As tens of thousands of children cross the U.S. border fleeing violence in their native Central American home countries, we look at the historical roots of the crisis. The United States has a long and sadly bloody history of destabilizing democratic governments in Honduras, Guatemala and El Salvador — the very countries that are now the sources of this latest migration wave. This week saw the first planeload of children deported to Honduras since President Obama vowed to speed up the removal of more than 57,000 youth who have fled to the United States from Central America in recent months. The group of 38 deportees included 21 children between the ages of 18 months and 15 years, along with 17 female family members. White House spokesman Josh Earnest said the experience of Cordova and others should demonstrate to Central Americans that “they will not be welcomed to this country with open arms.”

But U.S. funding and foreign policy has long shaped the lives of Central Americans. June 28 marked the fifth anniversary of the military coup that deposed democratically elected Honduran President Manuel Zelaya, which the United States did not oppose.

Dana Frank talking:

we keep hearing the fact that people are fleeing gangs and violence, but there hasn’t been an analysis or discussion of why is there so much gang activity and violence in Honduras. And the answer is this tremendous criminality that the 2009 military coup opened the door to when it overthrew the democratically elected president, Manuel Zelaya. The coup, of course, itself was a criminal act, and it really opened the door for this spectacular corruption of the police and up-and-down, top-to-bottom of the government. And that, in turn, means it’s possible to kill anybody you want, practically, and nothing will happen to you. It’s widely documented that the police are overwhelmingly corrupt. Even a government official charged with cleaning up the police admitted last fall that 70 percent of the Honduran police are beyond saving. And you heard the woman, Ms. Cordova, say that the police themselves are tied in with organized crime and drug traffickers. So, when we talk about this violence, it’s really important to understand there’s almost no functioning criminal justice system and no political will at the top to do anything about this.

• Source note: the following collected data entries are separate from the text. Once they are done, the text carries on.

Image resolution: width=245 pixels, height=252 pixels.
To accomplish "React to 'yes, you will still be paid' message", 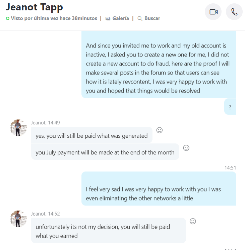I will tap(160, 130).
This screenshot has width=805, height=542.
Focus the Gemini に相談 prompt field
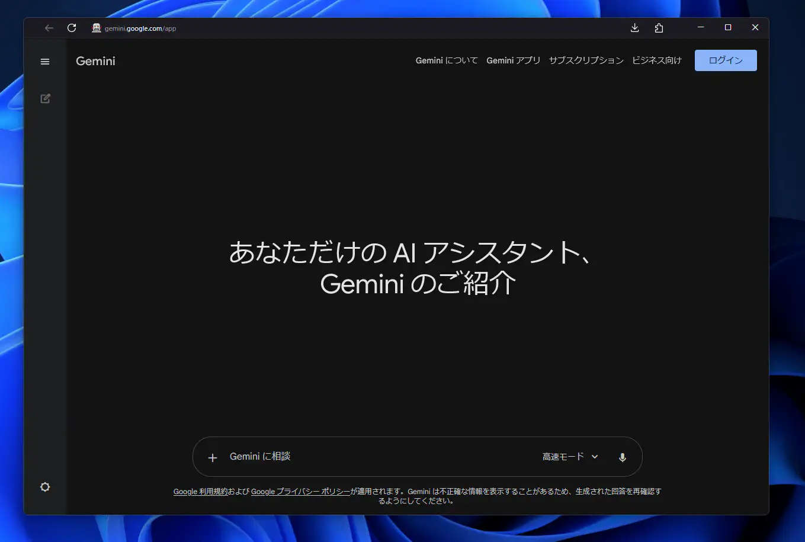pyautogui.click(x=379, y=457)
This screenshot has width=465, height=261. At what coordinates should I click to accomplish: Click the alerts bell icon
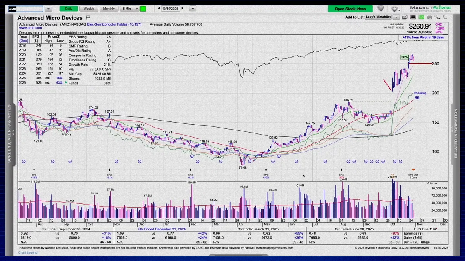[x=381, y=9]
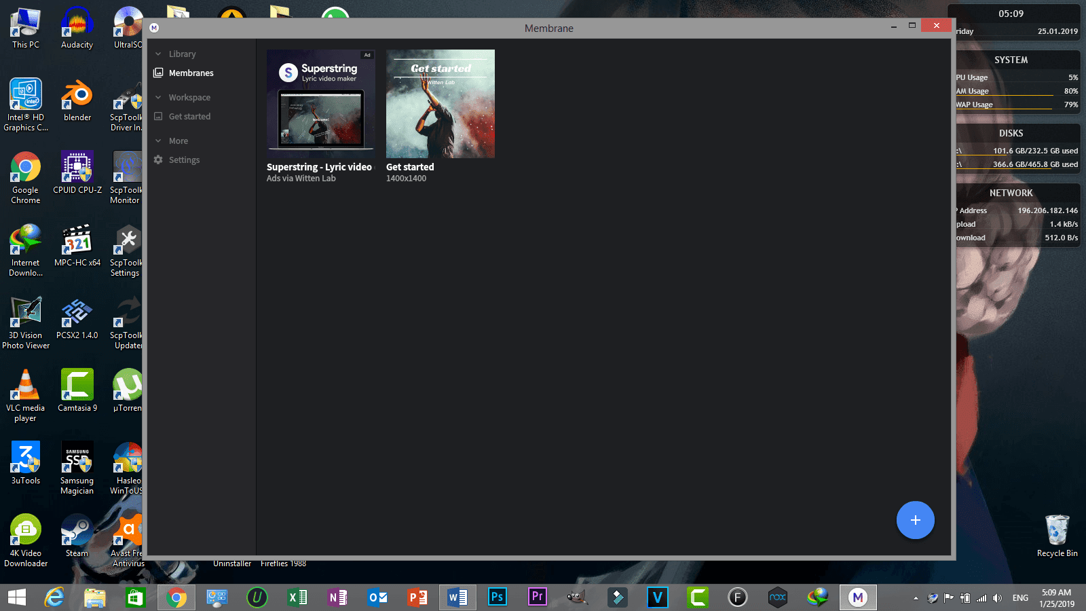Click the Membrane app taskbar icon
The image size is (1086, 611).
pos(858,597)
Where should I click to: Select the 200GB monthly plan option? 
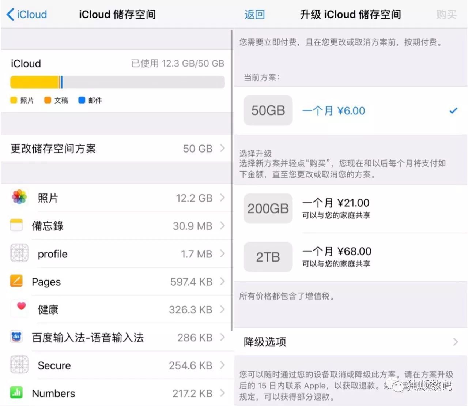350,208
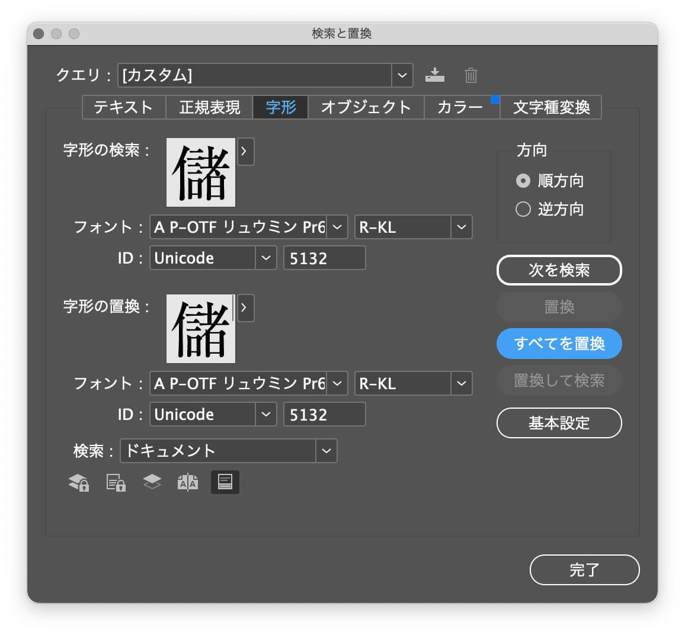This screenshot has width=685, height=635.
Task: Open glyph picker arrow for replace glyph
Action: pos(245,308)
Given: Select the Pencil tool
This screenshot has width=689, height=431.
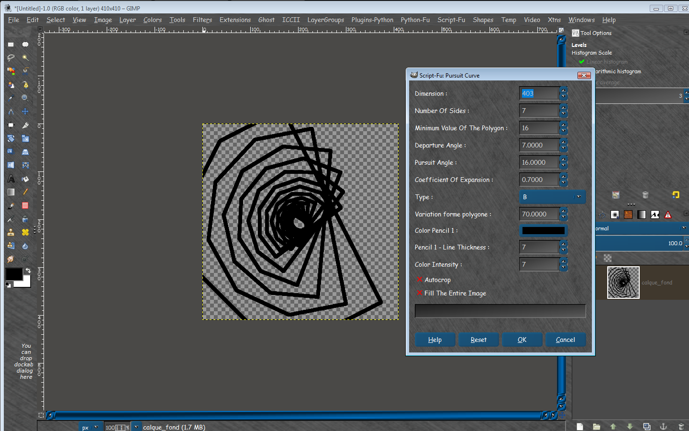Looking at the screenshot, I should tap(25, 192).
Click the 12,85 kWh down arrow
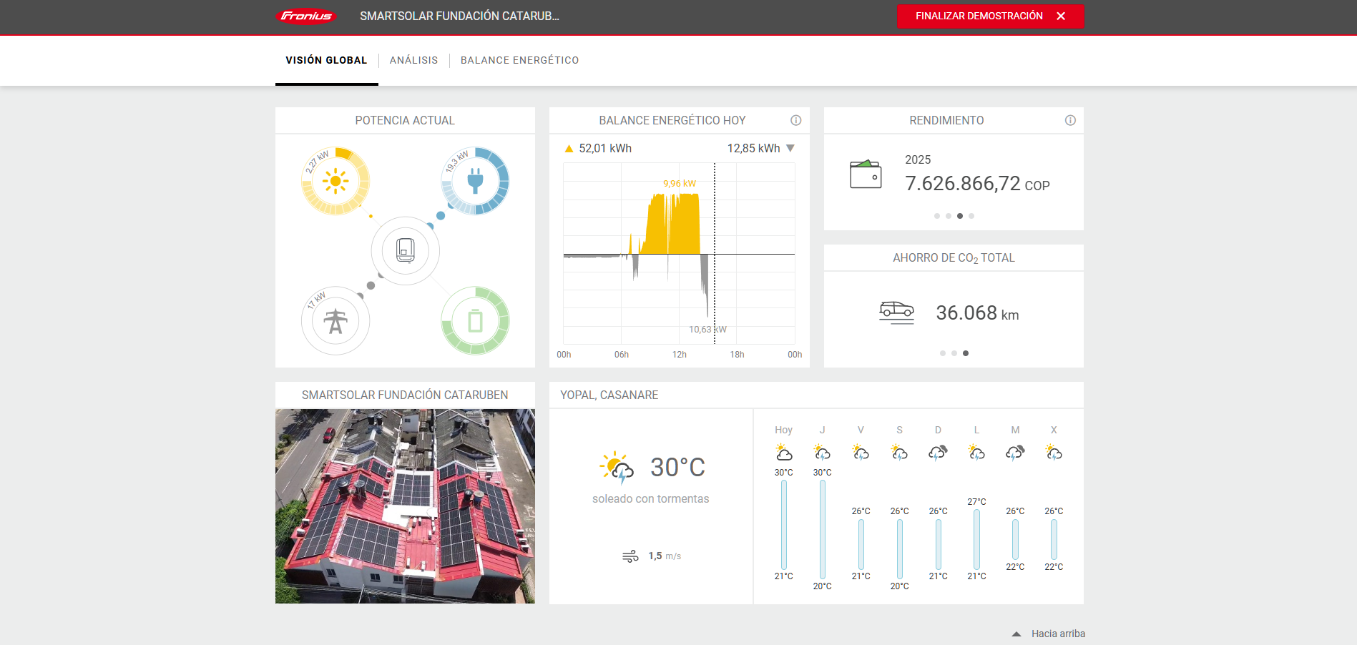1357x645 pixels. coord(790,148)
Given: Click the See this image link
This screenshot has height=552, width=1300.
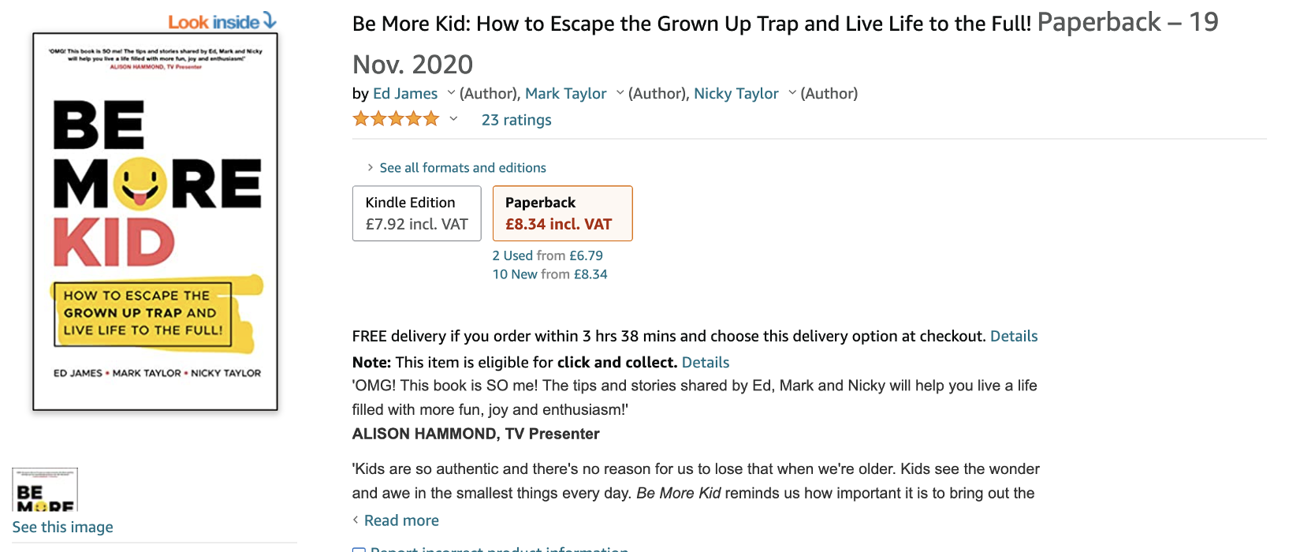Looking at the screenshot, I should pyautogui.click(x=63, y=527).
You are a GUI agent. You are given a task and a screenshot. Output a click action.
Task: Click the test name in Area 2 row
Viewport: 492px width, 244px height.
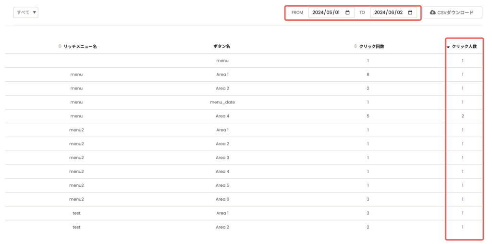(x=76, y=227)
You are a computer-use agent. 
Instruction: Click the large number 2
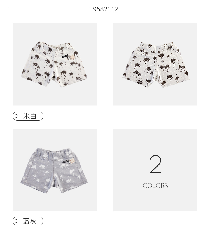point(155,164)
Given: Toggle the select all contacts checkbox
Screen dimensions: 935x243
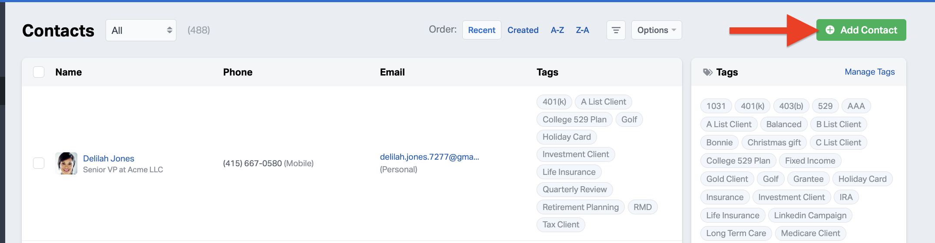Looking at the screenshot, I should click(x=39, y=72).
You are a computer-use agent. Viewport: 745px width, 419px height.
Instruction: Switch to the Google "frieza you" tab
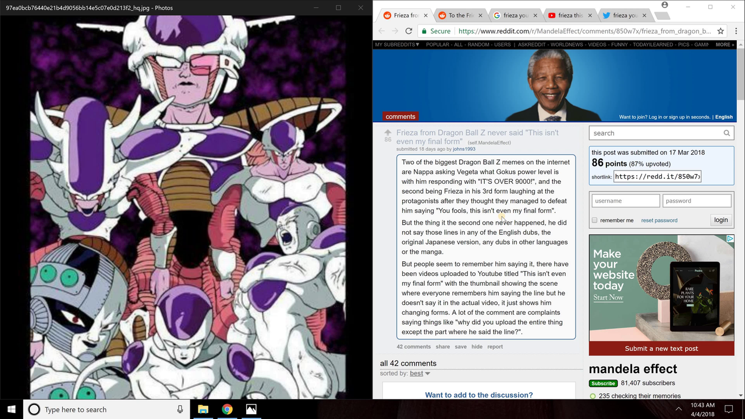point(512,16)
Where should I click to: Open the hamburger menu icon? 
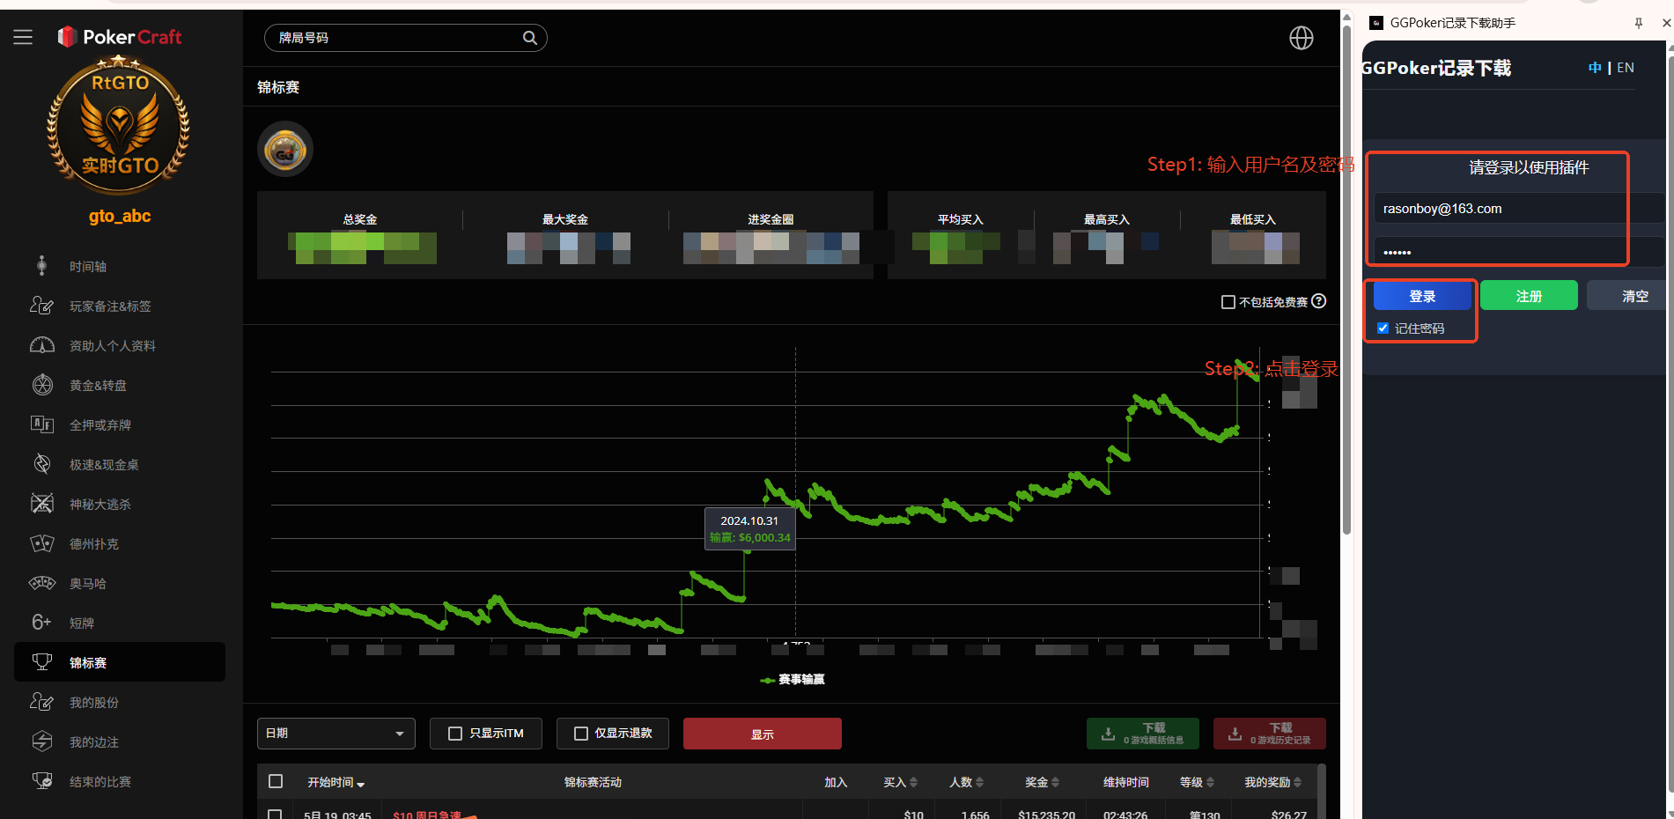coord(23,37)
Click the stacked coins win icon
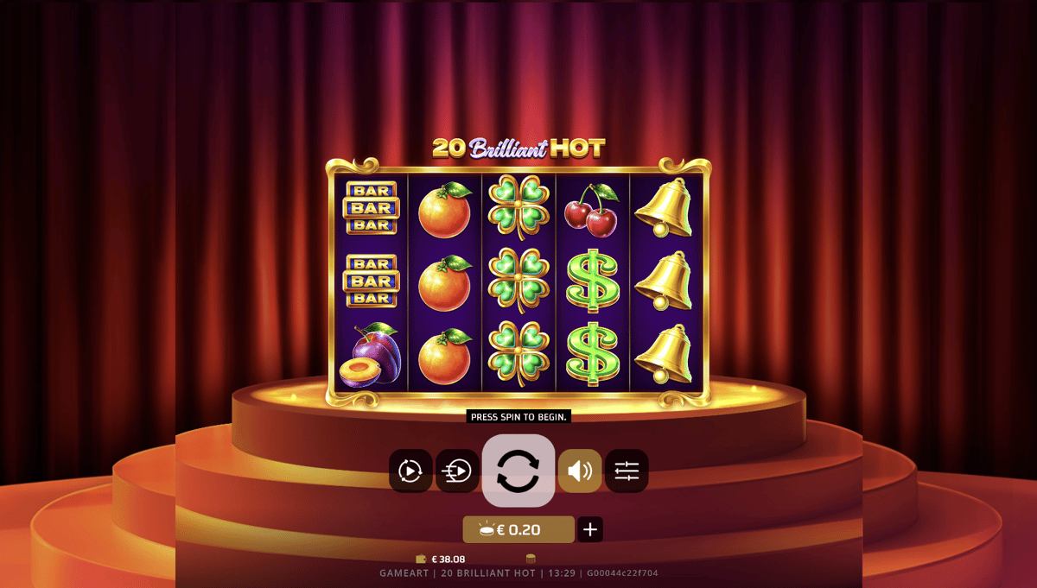Image resolution: width=1037 pixels, height=588 pixels. point(531,559)
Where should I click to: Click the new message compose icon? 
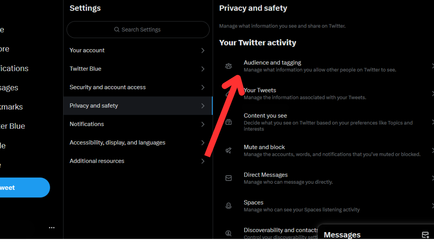click(x=425, y=235)
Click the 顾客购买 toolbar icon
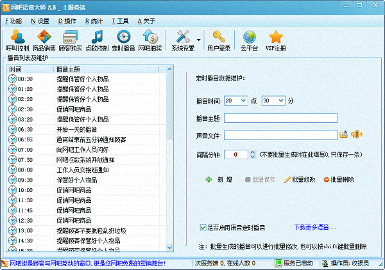 tap(70, 41)
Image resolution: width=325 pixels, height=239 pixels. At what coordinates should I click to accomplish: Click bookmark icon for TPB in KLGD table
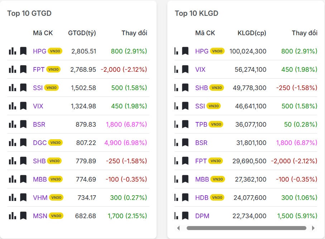click(185, 124)
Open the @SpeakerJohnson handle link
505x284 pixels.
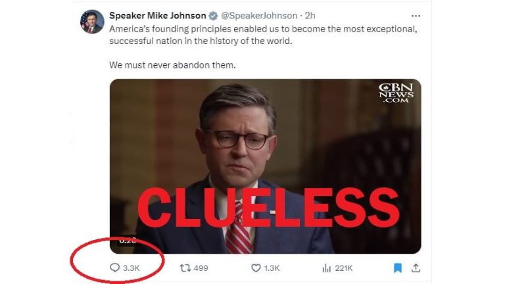(x=259, y=16)
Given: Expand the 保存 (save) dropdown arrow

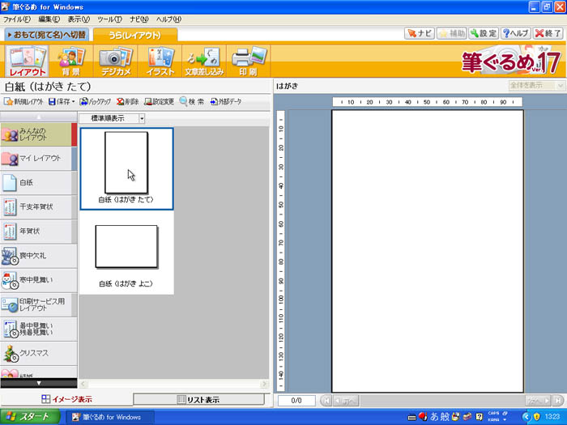Looking at the screenshot, I should (x=74, y=102).
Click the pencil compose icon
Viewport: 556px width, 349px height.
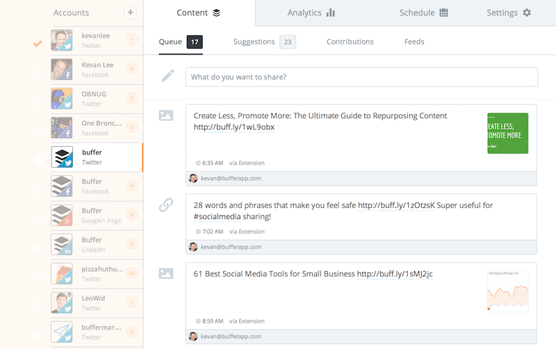[x=167, y=76]
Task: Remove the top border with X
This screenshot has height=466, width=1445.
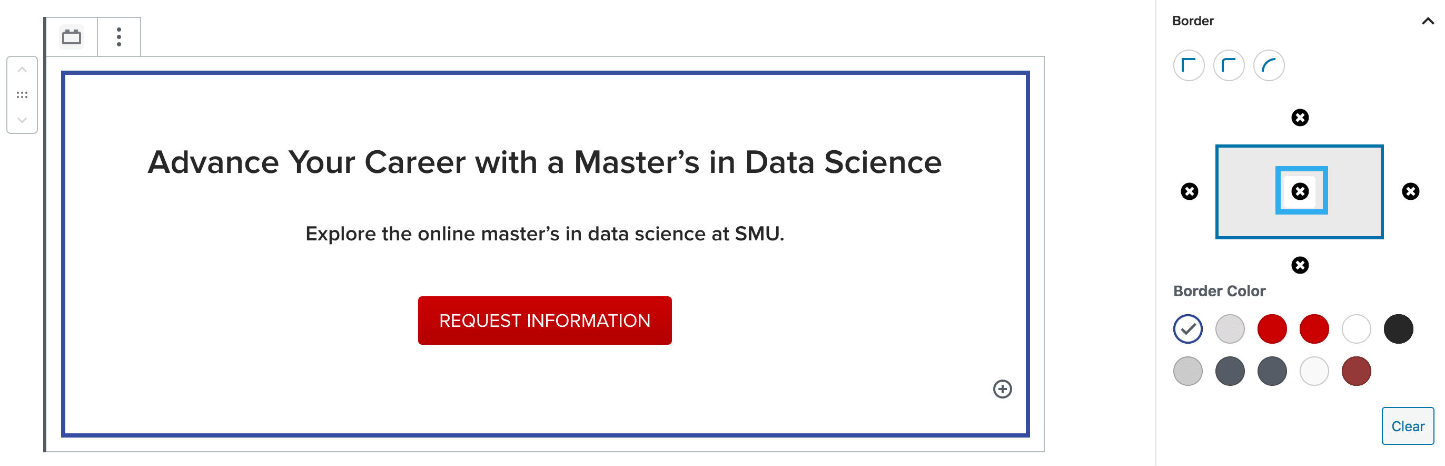Action: (x=1300, y=118)
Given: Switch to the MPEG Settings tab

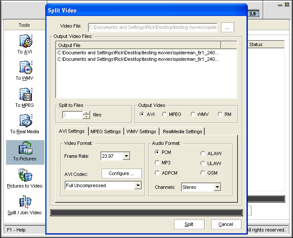Looking at the screenshot, I should pos(106,132).
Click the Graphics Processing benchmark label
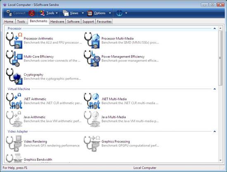227x172 pixels. point(116,142)
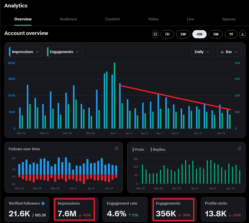Click the verified badge beside Verified followers
The image size is (249, 223).
[x=43, y=203]
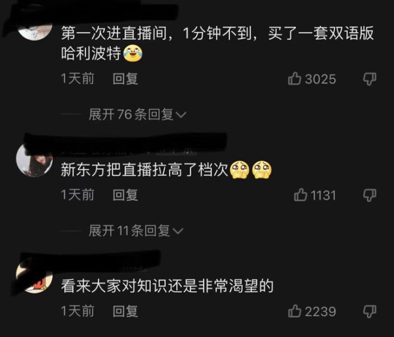Like the 看来大家对知识 comment
This screenshot has width=394, height=337.
[294, 311]
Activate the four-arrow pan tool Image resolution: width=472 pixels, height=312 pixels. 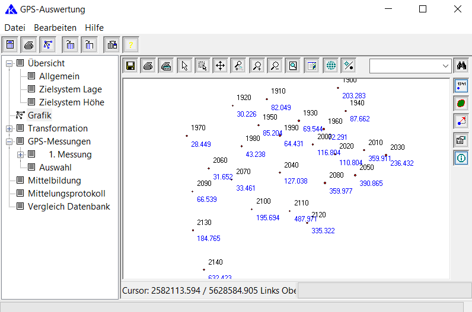(220, 66)
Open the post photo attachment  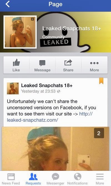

The president, the new president, Juan Orlando Hernández, who came into power in January, himself was a major backer of the criminal coup when he was the president—was head of a key committee in the Honduran Congress at the time, and a year and a half ago, as president of the Honduran Congress, illegally overthrew part of the Supreme Court, and he illegally was part of naming a new attorney general loyal to him last summer, named to an illegal five-year term. And he’s built his campaign not around cleaning up the police, but a new military police that is expanding this militarization of Honduran society, and that military police itself is committing serious human rights abuses, including, recently in May, beating up and jailing the most prominent advocate for children in Honduras.

as Senator Tim Kaine said in a hearing for the new ambassador of Honduras, that Hondurans are saying that the level of militarization, as well—he said the level of military repression and terror there is worse than it was in the early 1980s at the height of the U.S.-funded Contra war in Nicaragua that Honduras was the base for. So we need to talk about, relatively, this is even more terrifying than then, which is really saying a lot.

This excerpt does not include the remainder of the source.